Start of Block

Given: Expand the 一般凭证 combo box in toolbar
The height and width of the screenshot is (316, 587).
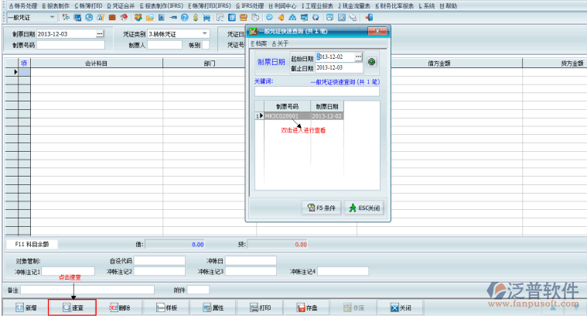Looking at the screenshot, I should (52, 17).
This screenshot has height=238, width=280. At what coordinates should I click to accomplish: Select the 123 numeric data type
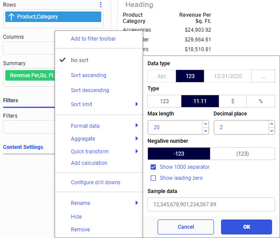(x=190, y=76)
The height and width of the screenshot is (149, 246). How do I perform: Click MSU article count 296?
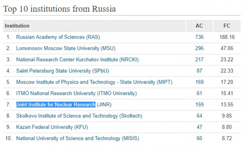[199, 48]
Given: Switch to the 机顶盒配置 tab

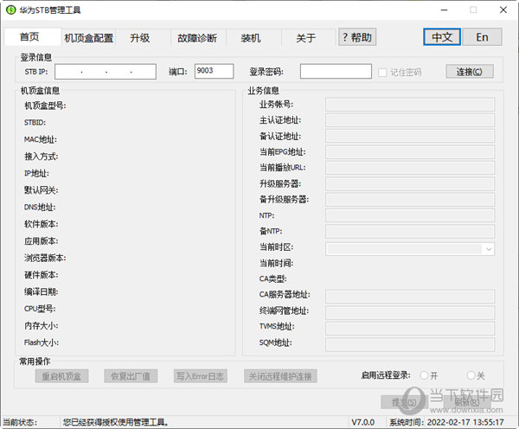Looking at the screenshot, I should tap(89, 38).
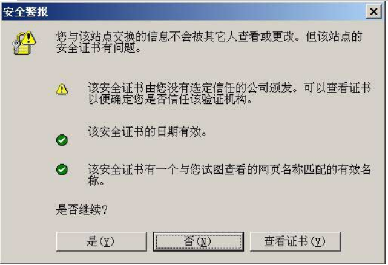
Task: Click the 安全证书有问题 text line
Action: point(99,48)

End of Block

• Task to complete: In the records above, find the line containing "This screenshot has" and restate it and every line after it word for word, all pictures excluded.

• Response:
This screenshot has height=238, width=280. At what coordinates should I click to accomplish: Select the 123 numeric data type
(x=190, y=76)
The height and width of the screenshot is (149, 246). How do I perform: Click MSU article count 296?
[199, 48]
Given: Switch to the 机顶盒配置 tab

Looking at the screenshot, I should tap(89, 38).
Task: Click the 安全证书有问题 text line
Action: point(99,48)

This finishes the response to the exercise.